Là ça se gâte. Rouvrir Cayenne fermé depuis près de 80 ans ? Et puis… peut-on vraiment qualifier de fous furieux tous les jeunes français de retour du djihad ? Mais bon… compte-tenu de l’émotion légitime que les actes horribles de certains djihadistes provoquent en nous, nous pouvons passer sur cette expression, même si, nous le verrons plus loin, elle ne correspond pas forcément à la réalité. Mais là où ça se gâte, c’est dans la suite de son interview.  M. Dupont-Aignan arrive en effet à dire dans la même phrase que dans le cadre de la réouverture de Cayenne il ne peut y avoir « de retour possible » et que l’objectif serait « d’isoler et de rééduquer ».

Rééduquer sans retour possible ! Que dire alors aux jeunes djihadistes repentis ? Qu’ils ne quitteront jamais Cayenne malgré leur repentance ? Tout cela est absurde !

Pour comprendre ce dont il est question, il est d’abord nécessaire de comprendre qui sont les jeunes français qui reviennent du djihad, ce que, visiblement, M. Dupont-Aignan, n’a pas essayé de faire. Prenons le temps, par exemple, d’écouter Jean-Yves Liénard, avocat au barreau de Versailles qui lui, connait bien le problème :

« Ces jeunes gens partent dans un élan qui peut être qualifié de tout ce qu’on veut : d’endoctrinement, de volonté d’aventure, de quête d’identité au travers de la religion… Ils sont très souvent d’origine maghrébine, et ils sont complètement paumés. A dix-neuf, vingt, vingt-deux ans, ils vivaient au pied des tours de leur cité, sans boulot, sans espoir de réussite, sans se sentir intégrés. On leur a mis en tête des idées religieuses totalement dévoyées et on leur a expliqué des choses qui ne sont pas dans les principes de l’Islam. La Syrie, l’uniforme, l’amitié, la fraternité des armes : tout cela peut facilement l’emporter chez un gamin qui va croire que son combat se trouve là-bas, alors qu’une fois sur place, il sera confronté à une réalité qui ne sera pas celle d’un jeu vidéo… A leur retour, ce sont des jeunes plutôt fracassés par leur expérience récente et absolument incapables de comprendre pourquoi on les jette en prison…  En fait, ces jeunes gens paient un peu pour l’actualité récente : pour Mohamed Mérah, et maintenant pour Mehdi Nemmouche... Certes, ce sont là des parenthèses terrifiantes mais je crois qu’il faudrait plus de discernement dans cette affaire, qu’il faudrait analyser quelles ont été leurs actions, leurs intentions et reprendre en mains ceux qui se sont dévoyés en leur expliquant les choses. Malheureusement, c’est l’option prison qui est retenue et j’ai bien peur que la prison ne se systématise « .
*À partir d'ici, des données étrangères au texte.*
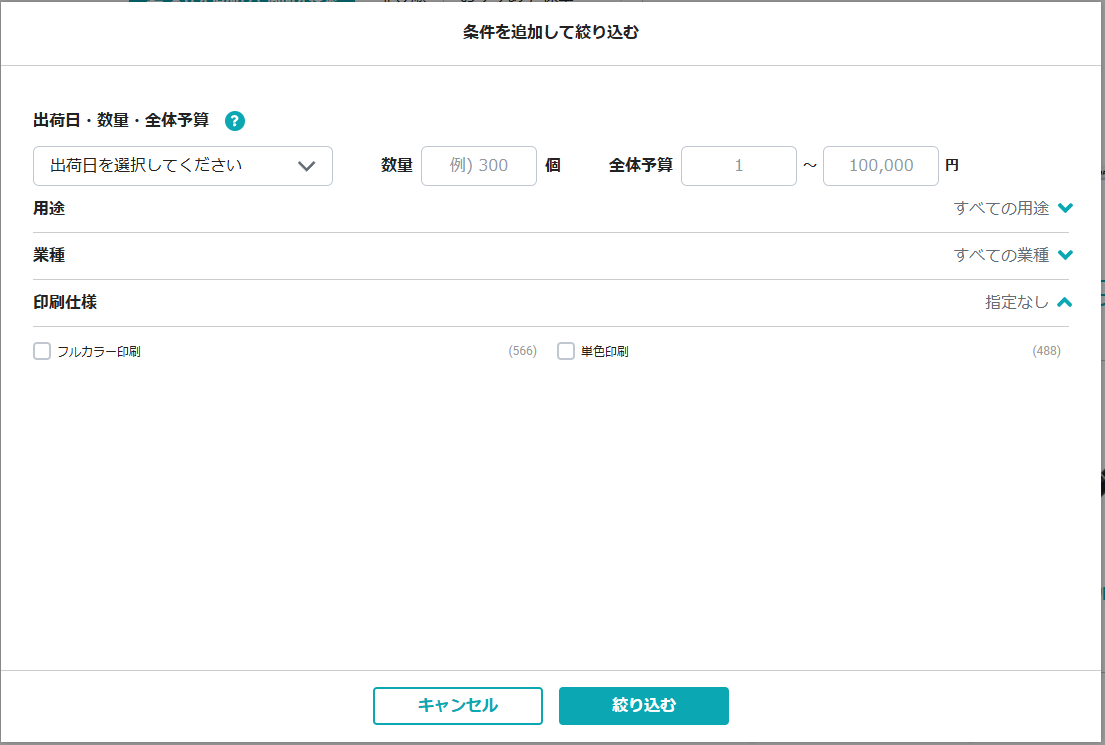Click the minimum 全体予算 input field
1105x745 pixels.
point(739,166)
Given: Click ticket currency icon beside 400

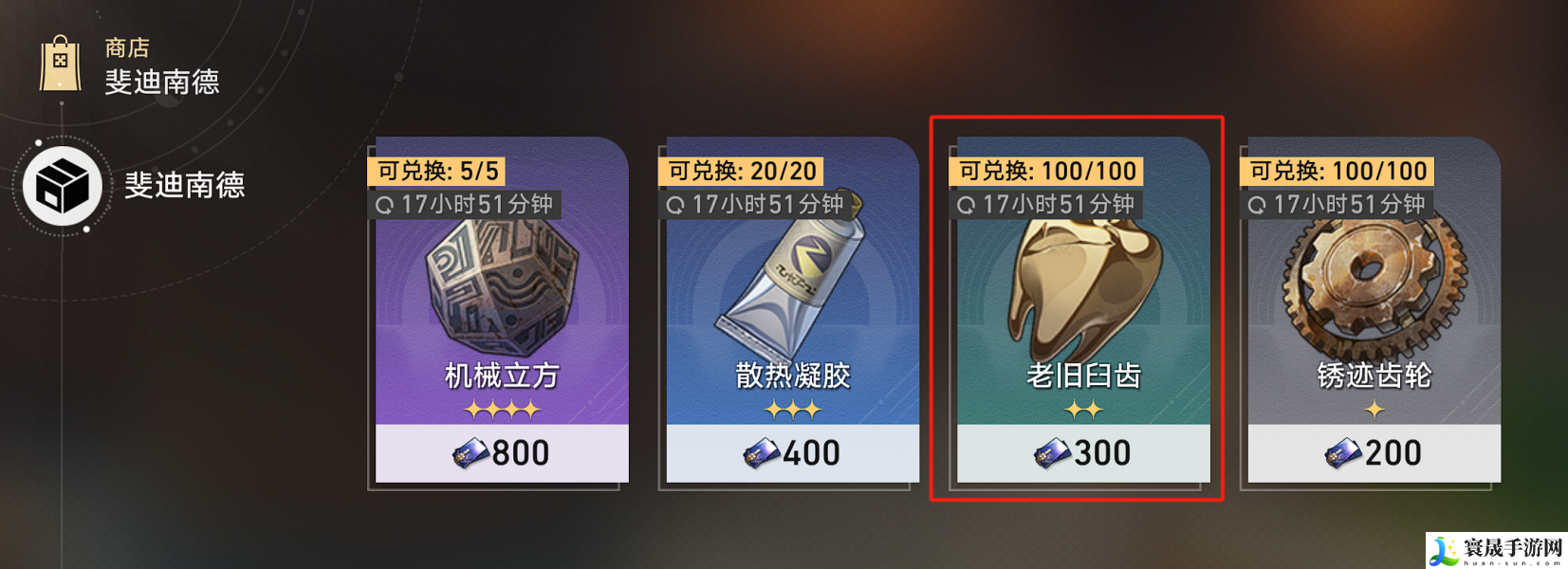Looking at the screenshot, I should click(762, 454).
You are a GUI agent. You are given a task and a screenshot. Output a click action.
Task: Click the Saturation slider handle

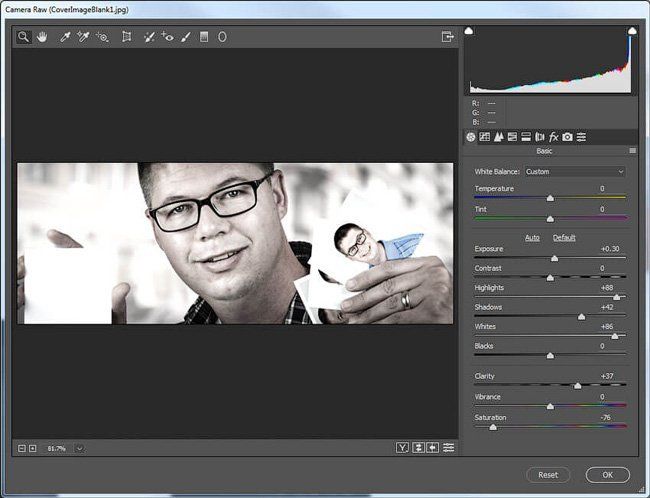(492, 426)
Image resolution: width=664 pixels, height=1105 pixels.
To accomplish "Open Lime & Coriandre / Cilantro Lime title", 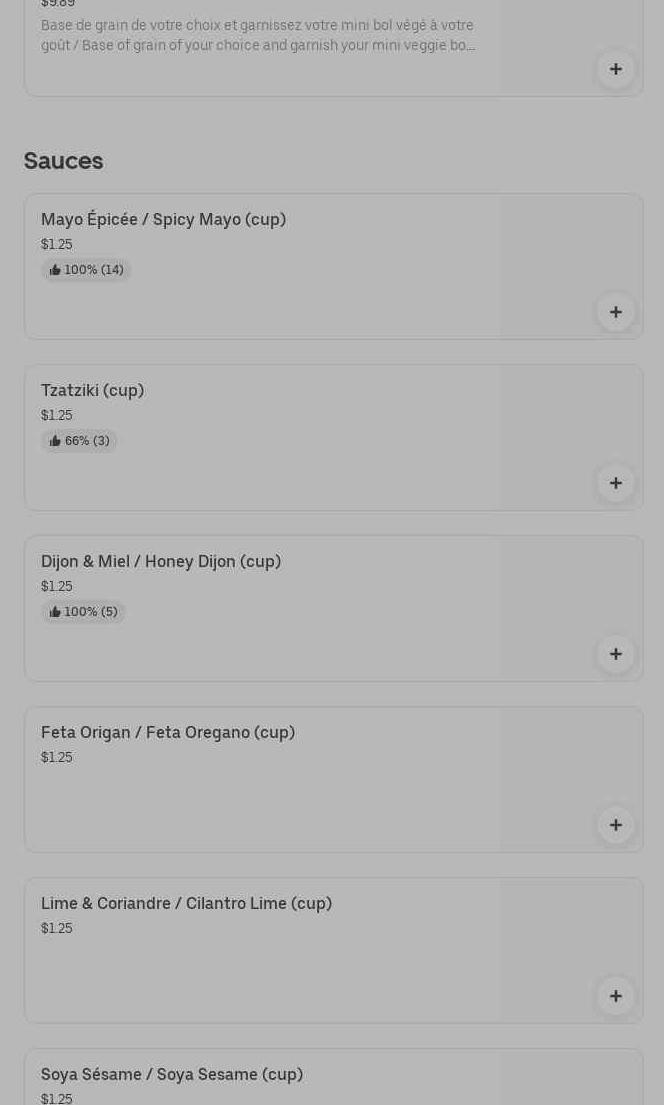I will 186,903.
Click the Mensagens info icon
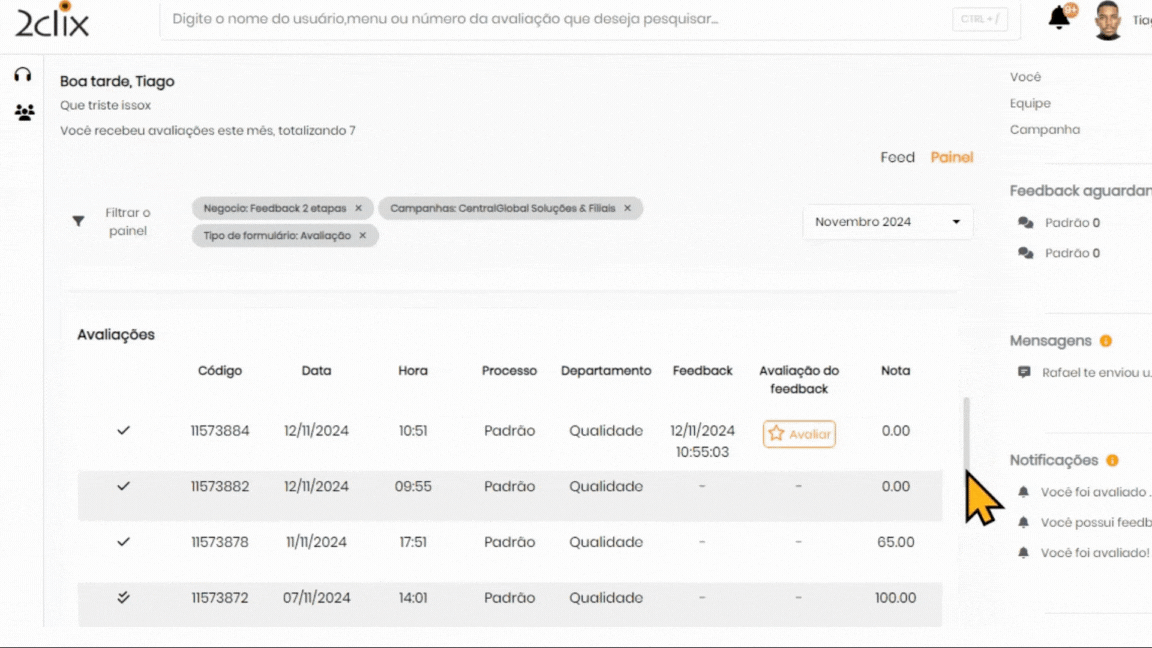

Pour M. Dupont-Aignan, ce n’est même pas l’option prison qui doit être retenue, c’est l’option bagne sans retour. Par ailleurs, tous les spécialistes de la question sont d’accord avec Mathieu Guidère (islamologue réputé) pour dire que

« Les non retours sont la majorité car la plupart des individus qui partent faire le jihad sont dans une logique de Hijra (émigration) vers une terre de l’Islam. Leur objectif, c’est d’instaurer un gouvernement islamique ou de vivre sous un gouvernement islamique… Ces individus partent souvent en famille, ou veulent faire souche sur place, et ne veulent pas revenir. Ils envisagent soit la victoire sur un régime honni, soit la mort. Du coup, contrairement aux idées reçues, ceux qui reviennent ne sont pas des héros mais des déçus du jihad… Et ceux qui reviennent en France avec des projets terroristes en tête ne sont qu’une catégorie extrêmement minoritaire sur l’ensemble des retours potentiels, qui sont eux-mêmes marginaux. Soit en gros, une personne tous les trois ans ».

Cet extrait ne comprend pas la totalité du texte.